--- Begin DATASET RECORDS ---

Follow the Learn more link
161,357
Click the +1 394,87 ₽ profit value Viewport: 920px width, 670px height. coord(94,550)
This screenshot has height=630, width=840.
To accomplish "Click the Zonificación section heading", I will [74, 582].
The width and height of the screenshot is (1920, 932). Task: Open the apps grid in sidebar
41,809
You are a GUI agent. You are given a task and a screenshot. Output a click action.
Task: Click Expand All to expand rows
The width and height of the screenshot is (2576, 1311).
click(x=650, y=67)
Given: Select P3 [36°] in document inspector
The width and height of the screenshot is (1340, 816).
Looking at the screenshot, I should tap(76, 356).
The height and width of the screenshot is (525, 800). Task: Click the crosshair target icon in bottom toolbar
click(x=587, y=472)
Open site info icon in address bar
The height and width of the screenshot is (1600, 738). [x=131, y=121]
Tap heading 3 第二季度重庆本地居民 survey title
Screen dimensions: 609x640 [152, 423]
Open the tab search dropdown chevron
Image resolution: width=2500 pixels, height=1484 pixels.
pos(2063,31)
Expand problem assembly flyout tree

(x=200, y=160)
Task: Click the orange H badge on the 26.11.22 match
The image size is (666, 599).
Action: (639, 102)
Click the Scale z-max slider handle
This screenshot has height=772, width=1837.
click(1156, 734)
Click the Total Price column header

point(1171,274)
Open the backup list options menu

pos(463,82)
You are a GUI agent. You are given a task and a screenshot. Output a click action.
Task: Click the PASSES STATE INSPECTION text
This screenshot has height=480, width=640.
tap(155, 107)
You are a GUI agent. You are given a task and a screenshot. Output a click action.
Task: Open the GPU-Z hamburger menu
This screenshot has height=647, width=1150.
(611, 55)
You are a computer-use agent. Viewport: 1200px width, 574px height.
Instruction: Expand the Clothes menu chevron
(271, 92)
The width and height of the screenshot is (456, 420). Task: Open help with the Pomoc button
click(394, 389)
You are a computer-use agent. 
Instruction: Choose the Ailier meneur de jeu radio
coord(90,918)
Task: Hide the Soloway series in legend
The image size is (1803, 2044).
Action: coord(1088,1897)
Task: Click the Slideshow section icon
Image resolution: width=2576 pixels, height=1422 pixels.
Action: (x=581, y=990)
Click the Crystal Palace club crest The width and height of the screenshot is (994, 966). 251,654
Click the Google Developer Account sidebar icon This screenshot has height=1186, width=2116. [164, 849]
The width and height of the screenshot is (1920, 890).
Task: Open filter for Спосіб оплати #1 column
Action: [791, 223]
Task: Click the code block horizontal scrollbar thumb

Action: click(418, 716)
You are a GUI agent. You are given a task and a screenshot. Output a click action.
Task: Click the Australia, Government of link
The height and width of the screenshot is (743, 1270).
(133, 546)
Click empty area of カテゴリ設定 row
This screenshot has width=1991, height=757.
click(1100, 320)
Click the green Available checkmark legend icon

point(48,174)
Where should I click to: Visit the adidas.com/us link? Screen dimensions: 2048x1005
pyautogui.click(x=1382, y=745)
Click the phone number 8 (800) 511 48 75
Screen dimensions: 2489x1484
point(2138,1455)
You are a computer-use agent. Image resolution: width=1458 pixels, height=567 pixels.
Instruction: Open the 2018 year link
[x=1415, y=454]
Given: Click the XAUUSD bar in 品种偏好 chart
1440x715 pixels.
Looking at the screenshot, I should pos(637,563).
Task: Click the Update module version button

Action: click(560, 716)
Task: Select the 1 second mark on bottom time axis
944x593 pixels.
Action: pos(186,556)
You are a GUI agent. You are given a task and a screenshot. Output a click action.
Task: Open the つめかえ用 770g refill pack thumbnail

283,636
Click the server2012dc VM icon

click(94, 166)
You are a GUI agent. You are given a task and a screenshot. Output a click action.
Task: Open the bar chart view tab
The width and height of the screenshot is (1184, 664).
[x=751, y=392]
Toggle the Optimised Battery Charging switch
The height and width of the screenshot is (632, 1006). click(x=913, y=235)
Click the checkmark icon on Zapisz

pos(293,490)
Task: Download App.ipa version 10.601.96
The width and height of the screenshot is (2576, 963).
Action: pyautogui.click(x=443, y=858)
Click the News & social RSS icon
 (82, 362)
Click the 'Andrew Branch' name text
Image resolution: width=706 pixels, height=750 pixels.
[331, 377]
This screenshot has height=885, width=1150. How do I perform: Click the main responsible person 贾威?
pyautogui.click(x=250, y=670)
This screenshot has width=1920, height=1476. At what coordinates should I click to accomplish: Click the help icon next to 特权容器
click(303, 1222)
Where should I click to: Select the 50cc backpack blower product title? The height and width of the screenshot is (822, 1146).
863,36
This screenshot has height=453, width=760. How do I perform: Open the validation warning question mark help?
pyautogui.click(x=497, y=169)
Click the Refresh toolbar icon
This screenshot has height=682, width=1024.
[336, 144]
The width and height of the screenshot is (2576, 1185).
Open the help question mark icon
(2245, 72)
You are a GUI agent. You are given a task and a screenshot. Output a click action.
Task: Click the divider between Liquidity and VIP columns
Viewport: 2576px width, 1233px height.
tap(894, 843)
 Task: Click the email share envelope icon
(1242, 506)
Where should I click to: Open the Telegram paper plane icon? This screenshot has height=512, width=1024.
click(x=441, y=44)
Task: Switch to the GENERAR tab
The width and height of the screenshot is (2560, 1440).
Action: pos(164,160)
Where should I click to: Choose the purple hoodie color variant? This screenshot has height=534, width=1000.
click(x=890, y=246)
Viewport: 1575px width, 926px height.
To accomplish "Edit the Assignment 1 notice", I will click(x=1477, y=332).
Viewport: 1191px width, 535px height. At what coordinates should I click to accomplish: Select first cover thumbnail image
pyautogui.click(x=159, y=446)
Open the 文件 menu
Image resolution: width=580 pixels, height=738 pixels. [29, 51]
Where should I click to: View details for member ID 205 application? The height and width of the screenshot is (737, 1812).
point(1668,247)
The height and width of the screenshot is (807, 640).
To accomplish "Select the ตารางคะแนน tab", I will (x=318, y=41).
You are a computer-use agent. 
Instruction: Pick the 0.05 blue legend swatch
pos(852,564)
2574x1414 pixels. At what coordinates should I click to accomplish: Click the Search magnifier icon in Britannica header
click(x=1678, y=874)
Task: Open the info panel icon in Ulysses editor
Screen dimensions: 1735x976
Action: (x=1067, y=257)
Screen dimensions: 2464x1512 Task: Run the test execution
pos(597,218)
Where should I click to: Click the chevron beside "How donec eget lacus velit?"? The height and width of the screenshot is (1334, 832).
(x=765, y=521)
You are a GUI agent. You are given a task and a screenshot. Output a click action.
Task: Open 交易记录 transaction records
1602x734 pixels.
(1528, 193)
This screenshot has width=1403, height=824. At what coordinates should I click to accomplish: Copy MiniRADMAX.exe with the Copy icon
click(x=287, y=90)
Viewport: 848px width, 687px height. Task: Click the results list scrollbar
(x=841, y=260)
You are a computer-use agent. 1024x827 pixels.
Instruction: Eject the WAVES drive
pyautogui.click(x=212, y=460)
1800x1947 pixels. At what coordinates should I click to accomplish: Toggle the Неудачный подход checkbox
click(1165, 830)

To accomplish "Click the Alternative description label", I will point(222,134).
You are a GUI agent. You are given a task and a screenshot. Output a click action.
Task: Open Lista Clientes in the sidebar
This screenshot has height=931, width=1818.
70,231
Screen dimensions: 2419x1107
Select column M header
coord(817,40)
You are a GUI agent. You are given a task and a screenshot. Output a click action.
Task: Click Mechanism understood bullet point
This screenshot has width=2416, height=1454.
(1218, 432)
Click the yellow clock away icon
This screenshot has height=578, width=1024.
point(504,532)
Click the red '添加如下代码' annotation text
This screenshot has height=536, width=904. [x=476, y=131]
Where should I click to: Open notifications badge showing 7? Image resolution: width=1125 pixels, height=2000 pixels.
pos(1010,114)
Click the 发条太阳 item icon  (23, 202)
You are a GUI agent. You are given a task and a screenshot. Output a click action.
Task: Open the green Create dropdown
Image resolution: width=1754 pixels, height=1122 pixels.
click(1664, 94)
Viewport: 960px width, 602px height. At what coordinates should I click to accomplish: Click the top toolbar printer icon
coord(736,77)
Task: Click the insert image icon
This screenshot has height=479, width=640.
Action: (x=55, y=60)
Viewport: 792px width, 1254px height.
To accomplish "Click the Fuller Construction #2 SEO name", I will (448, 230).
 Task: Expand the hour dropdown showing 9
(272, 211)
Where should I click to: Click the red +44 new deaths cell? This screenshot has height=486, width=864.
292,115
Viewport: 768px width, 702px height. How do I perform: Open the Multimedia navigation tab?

--- End DATASET RECORDS ---

SET TASK
Rewrite the lines above as a numbered list, from the very first line down to and including the line that contains "Looking at the screenshot, I should tap(76, 356).". Leave out any blank lines.

TASK RESULT
1. Follow the Learn more link
2. 161,357
3. Click the +1 394,87 ₽ profit value Viewport: 920px width, 670px height. coord(94,550)
4. This screenshot has height=630, width=840.
5. To accomplish "Click the Zonificación section heading", I will [74, 582].
6. The width and height of the screenshot is (1920, 932). Task: Open the apps grid in sidebar
7. 41,809
8. You are a GUI agent. You are given a task and a screenshot. Output a click action.
9. Task: Click Expand All to expand rows
10. The width and height of the screenshot is (2576, 1311).
11. click(x=650, y=67)
12. Given: Select P3 [36°] in document inspector
13. The width and height of the screenshot is (1340, 816).
14. Looking at the screenshot, I should tap(76, 356).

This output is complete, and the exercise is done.